-- Start of TEXT SHOWN --

Evennia development can be made without any Internet connection beyond fetching updates. However, at some point, you are likely to want to make your game visible online, either as part of opening it to the public or to allow other developers or beta testers access to it.
Accessing your Evennia server from the outside is not hard on its own. Any issues are usually due to the various security measures of your computer, network, or hosting service. These will generally (and correctly) block outside access to servers on your machine unless you tell them otherwise.
Out of the box, Evennia uses three ports for outward communication. If your computer has a firewall, these should be open for in/out communication (and only these, other ports used by Evennia are internal to your computer only).
Evennia will by default accept incoming connections on all interfaces (`0.0.0.0`), so in principle anyone knowing the ports to use and has the IP address to your machine should be able to connect to your game.
- Make sure Evennia is installed and that you have activated the virtualenv. Start the server with `evennia start --log`. The `--log` (or `-l`) will make sure that the logs are echoed to the terminal.
- Make sure you can connect with your web browser to `http://localhost:4001` or, alternatively, `http://127.0.0.1:4001` which is the same thing. You should get your Evennia web site and be able to play the game in the web client. Also check so that you can connect with a mud client to host `localhost`, port `4000` or host `127.0.0.1`, port `4000`.
- [Google for "my ip"](https://www.google.se/search?q=my+ip) or use any online service to figure out what your "outward-facing" IP address is. For our purposes, let's say your outward-facing IP is `203.0.113.0`.
- Next try your outward-facing IP by opening `http://203.0.113.0:4001` in a browser. If this works, that's it! Also try telnet, with the server set to `203.0.113.0` and port `4000`. However, most likely it will *not* work. If so, read on.
- If your computer has a firewall, it may be blocking the ports we need (it may also block telnet overall). If so, you need to open the outward-facing ports to in/out communication. See the manual/instructions for your firewall software on how to do this. To test you could also temporarily turn off your firewall entirely to see if that was indeed the problem.
- Another common problem for not being able to connect is that you are using a hardware router (like a wifi router). The router sits 'between' your computer and the Internet. So the IP you find with Google is the *router's* IP, not that of your computer. To resolve this you need to configure your router to *forward* data it gets on its ports to the IP and ports of your computer sitting in your private network. How to do this depends on the make of your router; you usually configure it using a normal web browser. In the router interface, look for "Port forwarding" or maybe "Virtual server". If that doesn't work, try to temporarily wire your computer directly to the Internet outlet (assuming your computer has the ports for it). You'll need to check for your IP again. If that works, you know the problem is the router.

-- End of TEXT SHOWN --

**PROBLEMS TO SOLVE:**
A) In the Evennia guide, reproduce the passage starting at "- [Google for" and ending at "indeed the problem.", swapping "firewall" for "packet filter".
B) Using the Evennia guide, answer these:
(i) How many ports does Evennia use for outward communication out of the box?
(ii) Which port should a mud client use when connecting to host `localhost`?
(iii) What settings should you look for in the router interface?

-- Start of DATA BLOCK --

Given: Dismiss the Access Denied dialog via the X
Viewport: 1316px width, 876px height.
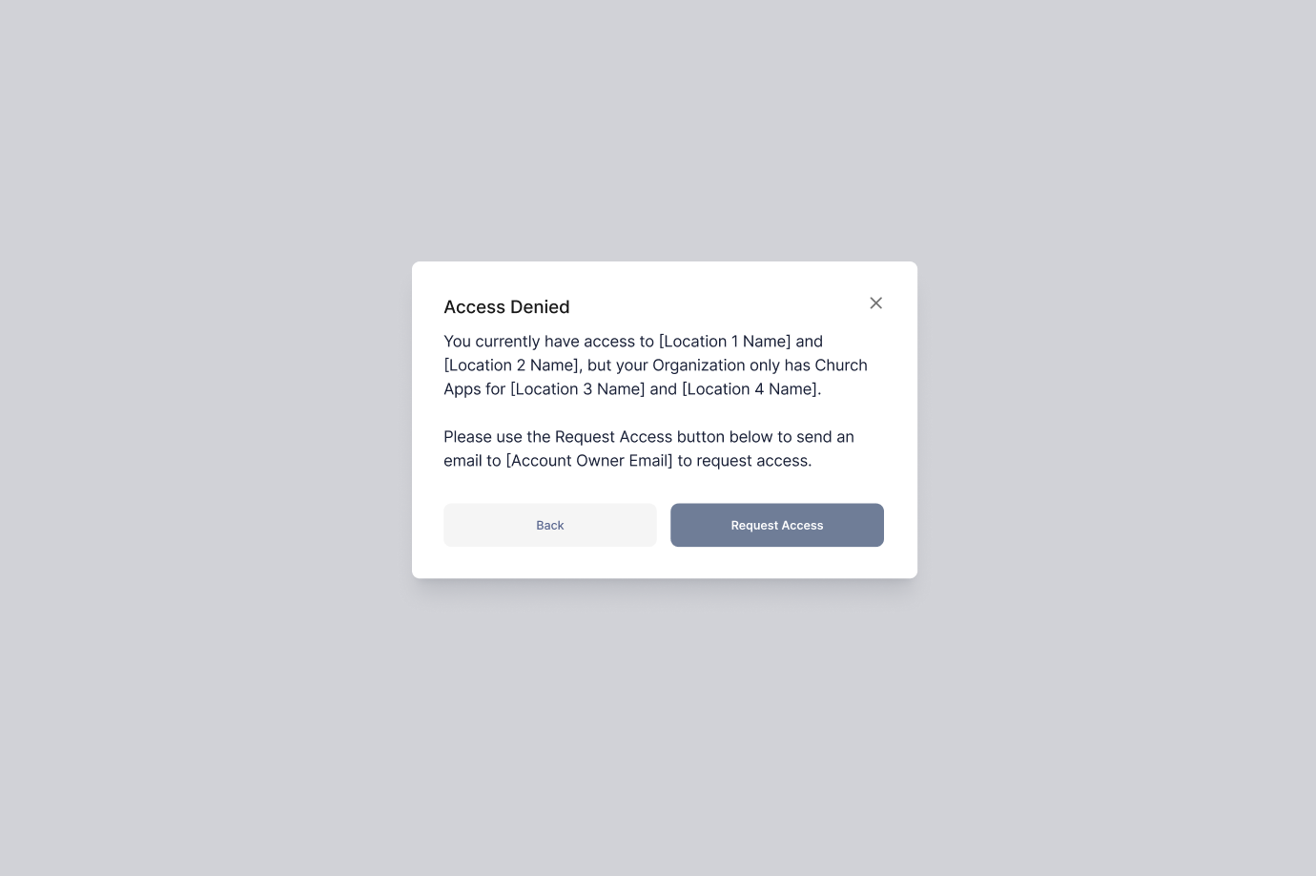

-- End of DATA BLOCK --

**SOLUTIONS IN ORDER:**
A)
- [Google for "my ip"](https://www.google.se/search?q=my+ip) or use any online service to figure out what your "outward-facing" IP address is. For our purposes, let's say your outward-facing IP is `203.0.113.0`.
- Next try your outward-facing IP by opening `http://203.0.113.0:4001` in a browser. If this works, that's it! Also try telnet, with the server set to `203.0.113.0` and port `4000`. However, most likely it will *not* work. If so, read on.
- If your computer has a packet filter, it may be blocking the ports we need (it may also block telnet overall). If so, you need to open the outward-facing ports to in/out communication. See the manual/instructions for your packet filter software on how to do this. To test you could also temporarily turn off your packet filter entirely to see if that was indeed the problem.

B)
(i) Three.
(ii) Port `4000`.
(iii) "Port forwarding" or maybe "Virtual server".